In grad school, I remember a Mormon friend of mine, a mother of four whose husband was a grad student, telling me why she didn't consider herself a feminist. For one thing, she said that feminists didn't want her. She was “settling” for a life as an underling. They didn't think being a mother for someone with her education was allowed. She “owed” it to the movement to do more than that, to give back and help more women gain equality. And then she said that in her mind, feminism had done a lot to make it easier for men to stop taking responsibility for being good husbands and fathers. Men expected women to earn as much money as they did in a marriage, but to continue doing all the housework. They expected women to pay a lot of the bills and to use “their” money for kids and family things. While they used their own money for toys.

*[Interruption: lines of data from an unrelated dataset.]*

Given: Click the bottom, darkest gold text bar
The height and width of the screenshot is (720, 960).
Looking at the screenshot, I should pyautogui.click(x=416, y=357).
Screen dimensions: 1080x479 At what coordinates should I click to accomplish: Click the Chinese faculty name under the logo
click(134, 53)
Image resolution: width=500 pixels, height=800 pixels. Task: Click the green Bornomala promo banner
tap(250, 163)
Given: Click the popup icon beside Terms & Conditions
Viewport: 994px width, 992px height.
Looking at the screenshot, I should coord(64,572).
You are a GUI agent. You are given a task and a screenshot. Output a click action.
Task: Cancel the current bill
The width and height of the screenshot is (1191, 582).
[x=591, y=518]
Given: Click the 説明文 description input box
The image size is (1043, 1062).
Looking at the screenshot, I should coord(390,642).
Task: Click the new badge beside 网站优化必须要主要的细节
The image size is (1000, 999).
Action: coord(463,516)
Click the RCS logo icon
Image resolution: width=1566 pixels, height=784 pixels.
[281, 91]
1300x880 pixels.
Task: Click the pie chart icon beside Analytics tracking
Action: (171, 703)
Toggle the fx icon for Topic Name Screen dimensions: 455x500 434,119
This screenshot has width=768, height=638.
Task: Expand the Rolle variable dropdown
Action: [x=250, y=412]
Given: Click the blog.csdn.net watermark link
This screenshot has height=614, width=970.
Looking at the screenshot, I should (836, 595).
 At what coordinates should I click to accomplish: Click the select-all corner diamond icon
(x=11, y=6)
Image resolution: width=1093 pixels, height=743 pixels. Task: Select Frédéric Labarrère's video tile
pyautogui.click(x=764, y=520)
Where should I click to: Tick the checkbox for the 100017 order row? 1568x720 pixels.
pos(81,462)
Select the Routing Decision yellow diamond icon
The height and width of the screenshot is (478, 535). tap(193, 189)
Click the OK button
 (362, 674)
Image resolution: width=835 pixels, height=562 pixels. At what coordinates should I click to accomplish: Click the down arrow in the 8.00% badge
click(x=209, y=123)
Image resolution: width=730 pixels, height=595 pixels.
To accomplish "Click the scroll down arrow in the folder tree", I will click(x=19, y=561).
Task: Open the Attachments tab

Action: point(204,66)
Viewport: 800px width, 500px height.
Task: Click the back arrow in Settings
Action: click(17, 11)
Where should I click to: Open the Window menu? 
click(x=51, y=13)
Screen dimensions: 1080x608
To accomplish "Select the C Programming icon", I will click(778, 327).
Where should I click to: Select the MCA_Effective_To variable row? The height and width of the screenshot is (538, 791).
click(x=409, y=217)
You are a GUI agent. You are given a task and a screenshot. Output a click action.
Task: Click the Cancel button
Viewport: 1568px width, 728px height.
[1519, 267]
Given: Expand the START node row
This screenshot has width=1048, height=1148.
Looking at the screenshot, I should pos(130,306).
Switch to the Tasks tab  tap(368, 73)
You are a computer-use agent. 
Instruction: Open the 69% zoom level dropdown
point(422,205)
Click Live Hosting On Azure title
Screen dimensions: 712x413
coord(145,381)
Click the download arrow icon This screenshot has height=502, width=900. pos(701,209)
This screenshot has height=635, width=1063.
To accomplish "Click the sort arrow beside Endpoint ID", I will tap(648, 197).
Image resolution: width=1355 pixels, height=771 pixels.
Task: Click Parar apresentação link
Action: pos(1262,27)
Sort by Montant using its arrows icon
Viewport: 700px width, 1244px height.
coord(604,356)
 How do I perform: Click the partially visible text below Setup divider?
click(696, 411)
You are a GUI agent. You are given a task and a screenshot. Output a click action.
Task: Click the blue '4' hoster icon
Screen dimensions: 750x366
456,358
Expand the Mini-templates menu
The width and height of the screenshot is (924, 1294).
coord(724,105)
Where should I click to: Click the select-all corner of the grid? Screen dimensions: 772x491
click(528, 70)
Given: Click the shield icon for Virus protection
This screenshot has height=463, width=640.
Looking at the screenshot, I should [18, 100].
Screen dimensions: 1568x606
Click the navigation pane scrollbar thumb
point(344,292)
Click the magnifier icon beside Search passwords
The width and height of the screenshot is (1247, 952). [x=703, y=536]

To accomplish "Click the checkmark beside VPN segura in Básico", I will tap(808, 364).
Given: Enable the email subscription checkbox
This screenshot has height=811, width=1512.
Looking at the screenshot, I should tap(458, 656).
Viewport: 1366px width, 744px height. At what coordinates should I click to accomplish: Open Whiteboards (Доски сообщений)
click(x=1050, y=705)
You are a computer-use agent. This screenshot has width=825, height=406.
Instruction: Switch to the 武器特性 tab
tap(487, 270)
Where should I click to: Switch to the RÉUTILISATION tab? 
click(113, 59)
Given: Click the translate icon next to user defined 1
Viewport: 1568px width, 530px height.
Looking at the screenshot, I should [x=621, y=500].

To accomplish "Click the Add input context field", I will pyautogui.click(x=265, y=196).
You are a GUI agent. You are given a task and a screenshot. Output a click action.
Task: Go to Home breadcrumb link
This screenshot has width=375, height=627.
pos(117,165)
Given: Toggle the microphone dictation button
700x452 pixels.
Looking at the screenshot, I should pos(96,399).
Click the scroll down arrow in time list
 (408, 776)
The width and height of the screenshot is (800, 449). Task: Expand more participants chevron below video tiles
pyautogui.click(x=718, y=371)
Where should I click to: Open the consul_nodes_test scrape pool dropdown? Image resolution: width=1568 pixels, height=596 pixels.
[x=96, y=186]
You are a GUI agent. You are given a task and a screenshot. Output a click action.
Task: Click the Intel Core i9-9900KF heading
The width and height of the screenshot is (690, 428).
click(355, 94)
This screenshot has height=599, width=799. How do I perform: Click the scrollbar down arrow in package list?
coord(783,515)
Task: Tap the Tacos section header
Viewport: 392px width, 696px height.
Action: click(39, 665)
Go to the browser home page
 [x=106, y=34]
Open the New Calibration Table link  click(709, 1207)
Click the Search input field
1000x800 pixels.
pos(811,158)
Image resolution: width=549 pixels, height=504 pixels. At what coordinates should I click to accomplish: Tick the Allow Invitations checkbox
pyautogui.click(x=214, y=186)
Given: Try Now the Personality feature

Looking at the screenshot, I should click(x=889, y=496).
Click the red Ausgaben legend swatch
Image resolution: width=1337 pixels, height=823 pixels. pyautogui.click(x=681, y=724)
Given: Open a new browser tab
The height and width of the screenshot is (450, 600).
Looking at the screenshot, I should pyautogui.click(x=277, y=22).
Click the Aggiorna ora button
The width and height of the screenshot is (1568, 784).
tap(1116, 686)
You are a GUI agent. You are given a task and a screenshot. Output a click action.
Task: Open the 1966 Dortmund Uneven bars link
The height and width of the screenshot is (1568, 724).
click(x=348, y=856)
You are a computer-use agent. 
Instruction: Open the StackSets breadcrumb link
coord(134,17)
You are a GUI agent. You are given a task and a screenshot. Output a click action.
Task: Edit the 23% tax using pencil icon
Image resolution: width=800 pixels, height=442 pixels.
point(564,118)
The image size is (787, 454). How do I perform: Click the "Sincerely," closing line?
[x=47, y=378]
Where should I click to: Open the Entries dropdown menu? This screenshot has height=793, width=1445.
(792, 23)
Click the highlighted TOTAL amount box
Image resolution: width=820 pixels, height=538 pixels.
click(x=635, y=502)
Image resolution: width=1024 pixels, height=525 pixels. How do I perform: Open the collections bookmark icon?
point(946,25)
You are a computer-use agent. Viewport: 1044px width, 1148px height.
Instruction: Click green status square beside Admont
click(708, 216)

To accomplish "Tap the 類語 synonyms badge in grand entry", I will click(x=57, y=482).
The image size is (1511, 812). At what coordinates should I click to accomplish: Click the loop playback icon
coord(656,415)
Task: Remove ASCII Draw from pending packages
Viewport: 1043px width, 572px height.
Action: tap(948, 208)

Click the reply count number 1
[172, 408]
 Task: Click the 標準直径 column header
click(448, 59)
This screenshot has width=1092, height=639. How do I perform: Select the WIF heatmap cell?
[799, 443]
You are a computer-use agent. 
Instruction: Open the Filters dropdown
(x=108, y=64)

Now, as a mother of five children, three of them teenager daughters, I have felt this same judgmental feminist eye on my decision not to seek further career opportunities in academia. I'm a writer, but I'm also the one who is in charge of keeping the house running. That means I do traditionally female things like laundry and dishes, making dinners, shopping, and so on. (I'm not much for housework, sadly for our house). I have also been known to do plenty of traditionally male things like mowing the lawn, using electric power tools, fixing electric wiring, painting, and cutting up firewood. I make the choices I make because it works for me and my family. Sometimes they are traditional because we are falling back on experience. I learned how to cook from my mother; my husband did not. I did laundry as one of my chores as a teen; my husband did not. He is more meticulous in general about tasks, so when that is important, he tends to do them.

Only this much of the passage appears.